### SHORT PROBLEM 1:
In the article on industrial control system cybersecurity, what sits at the heart of a typical program?
### SHORT PROBLEM 2:
The article on industrial control system cybersecurity names the core elements of a cybersecurity program that the risk register feeds into. List them all.

══ QUOTED TEXT

A key element of every industrial control system (ICS) cybersecurity program is awareness and training. However, the materials now used mostly target the information technology (IT) security community and, to a lesser extent, automation and control engineers. Hardly any content is relevant for people such as process and instrumentation engineers and operators who deal with operational technology (OT).
Figure 1. A risk register should form the heart of any program.
A company must align awareness and training in its ICS cybersecurity program. Figure 1 shows the general structure of a typical program. At the heart of such a program is the risk register. It is a living document that feeds into the core elements of a cybersecurity program — governance, risk management, implementation and operations. In this article, we’ll highlight various topics to underscore the awareness and training requirements for these core elements. While by no means a complete list, the subjects covered will draw attention to some key topics within ICS cybersecurity and the prevailing thought process in the industry.
Risk Management
This begins with assessments of manufacturing sites to understand the current risk profile and generate a risk register. A common misconception is that you must treat each vulnerability as a potential risk to operations. Such an approach results in an unwieldy and unmanageable list of recommendations that have little or no relation to operational risk. Risk management methodology must focus on the importance of translating vulnerabilities and threats to operational risk within the plant environment.
Risk assessment methodology like cyber PHA (process hazards analysis) uses well-understood concepts within the process community such as loss of view and loss of control, exploitation of vulnerabilities and threats that are contextualized for a process engineer and described in relatable terms. Figure 2 illustrates such an approach.
[sidebar id =2]
Network Architecture
Securing an ICS network starts with developing a good as-built network architecture and segmentation rules incorporating industry best practices. Most common cybersecurity issues result from misconfigured networks and devices. So, let’s look at some prevailing gaps in network architecture and design, common misconceptions and underappreciated issues:
• Is my process control network (PCN) segmented? A control system platform typically consists of many different consoles and application software performing diverse functions commonly referred to as engineering work station (EWS), human/machine interface (HMI) server, operator clients, local historian, maintenance station and others. It’s common practice to: include EWS functionality on a client located in the field, combining local historian and HMI server in the same computer; put critical systems such as a safety instrumented system on the same subnet as the rest of the control network; and share data from the distributed control system (DCS) across the “fence line” with third-parties such as customers, equipment suppliers, etc. (The source of a recent cybersecurity breach at a pipeline infrastructure company was tracked to a compromised network at one of its suppliers.) In general, the consequence of a cybersecurity incident will differ significantly depending on which functionality/asset is compromised. Therefore, the network architecture should reflect this by segmenting assets of similar functionality/criticality into their own security zones and conduits as shown in Figure 3. A zone and conduit framework helps in breaking the overall system into smaller manageable pieces to aid in analyzing the vulnerabilities, gaps and risks within each zone and designing appropriate security control measures.

════
══ GIVEN INFORMATION

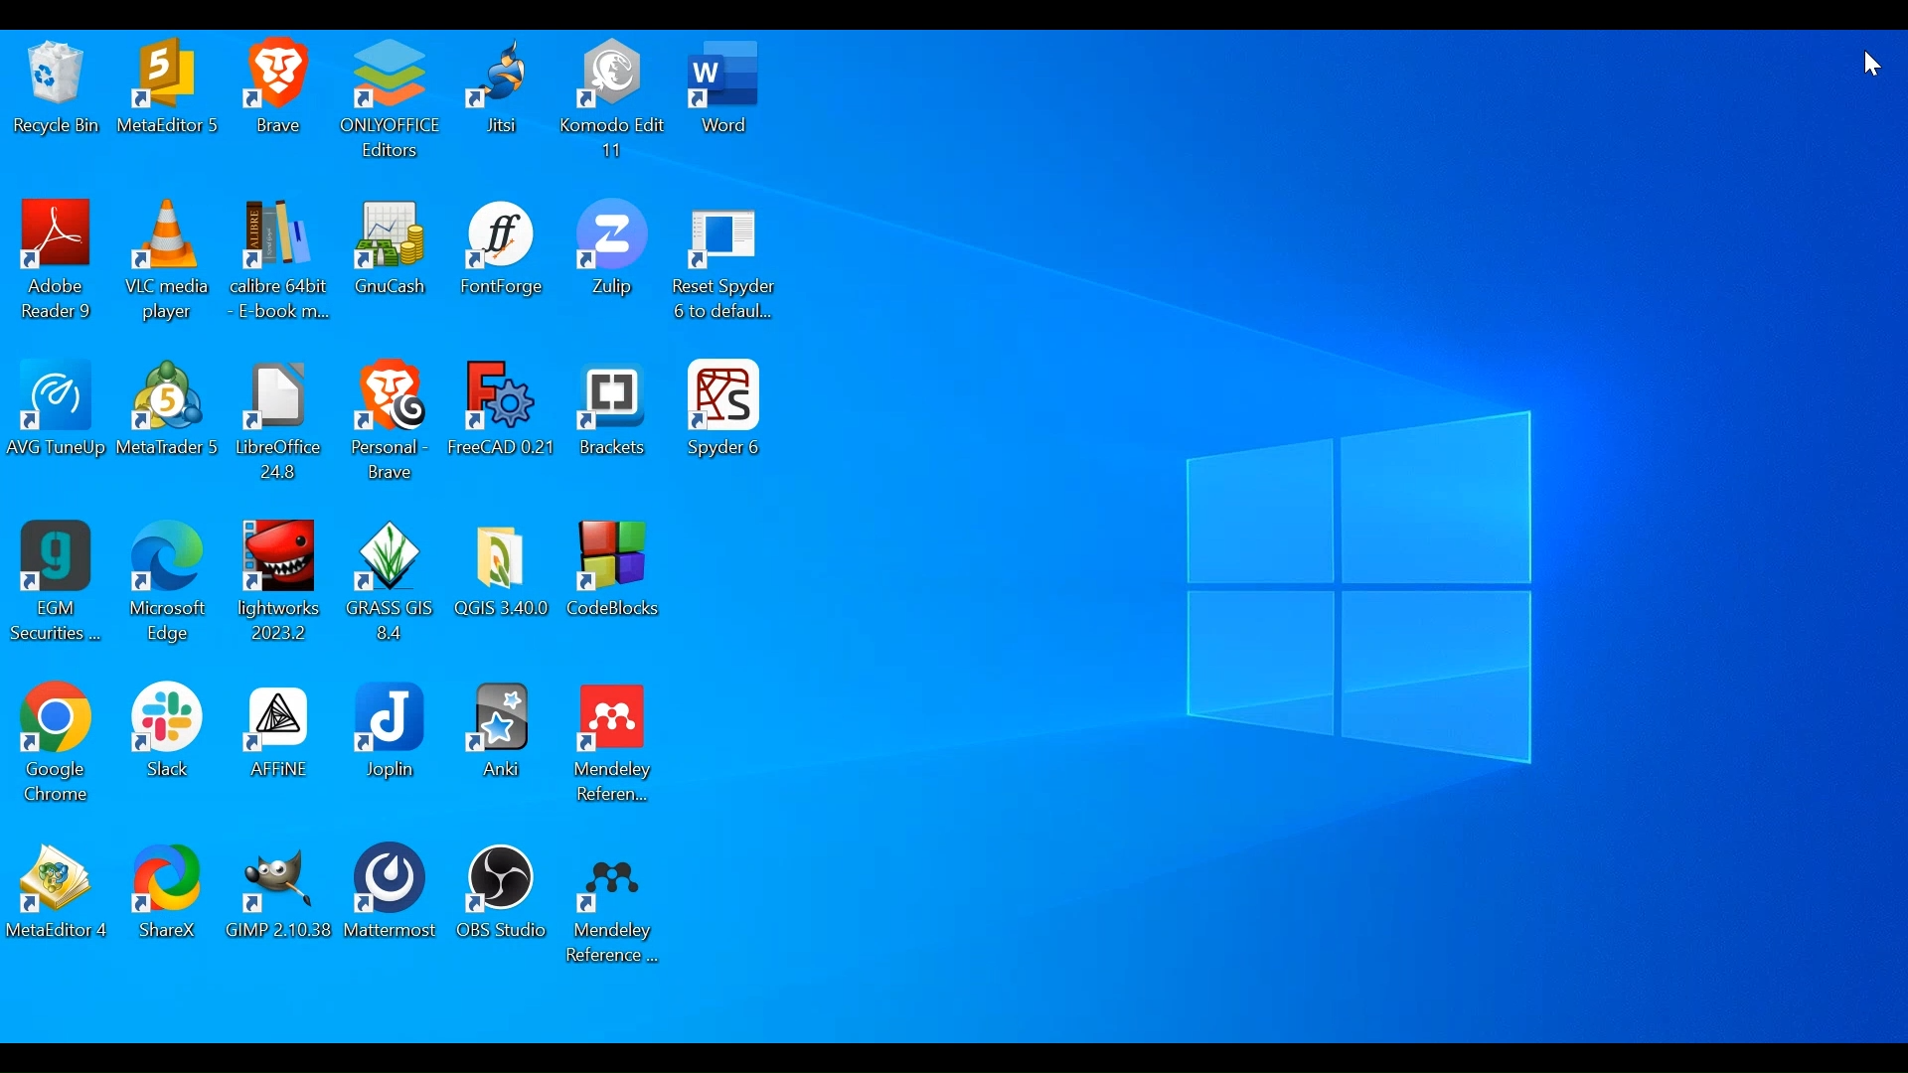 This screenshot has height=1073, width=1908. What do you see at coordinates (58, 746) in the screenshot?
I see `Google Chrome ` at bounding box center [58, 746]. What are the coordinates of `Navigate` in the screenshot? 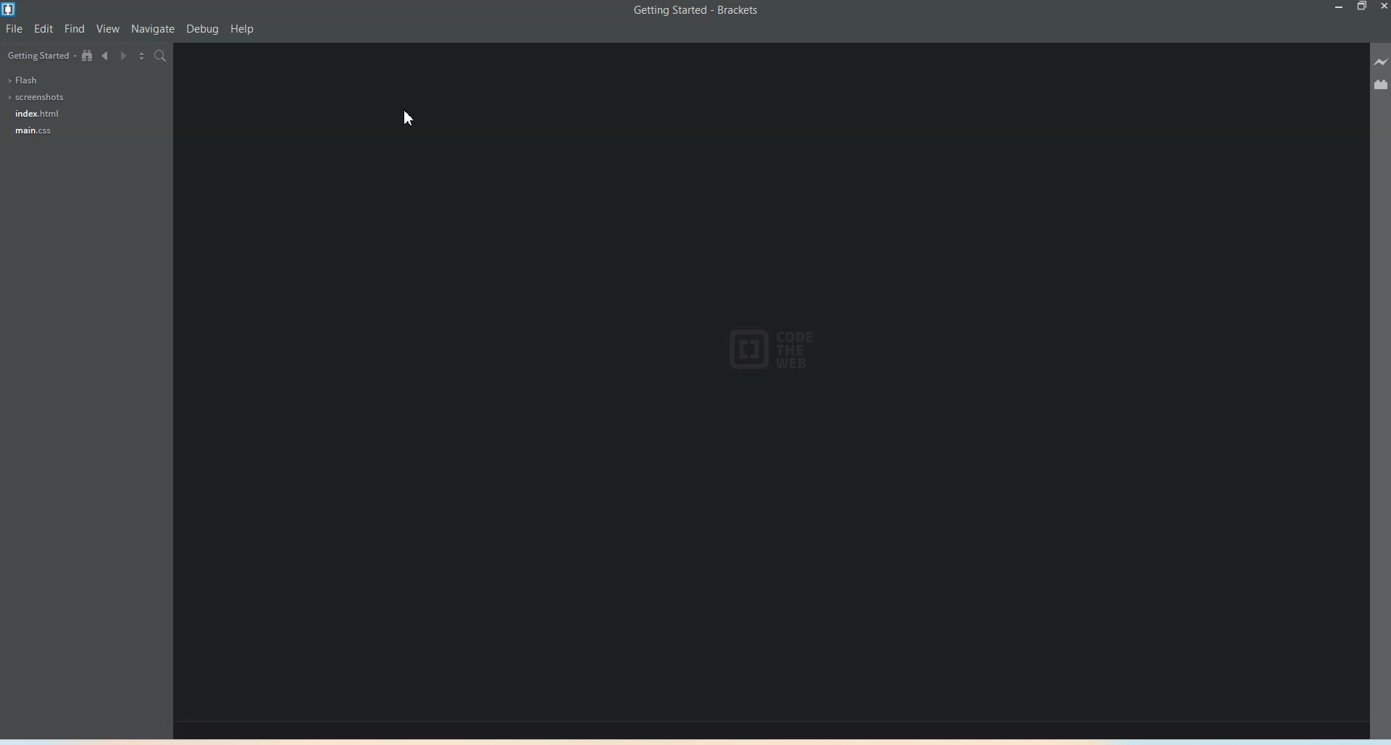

════

### TASK RESULT 1:
The risk register.

### TASK RESULT 2:
Governance, risk management, implementation, and operations.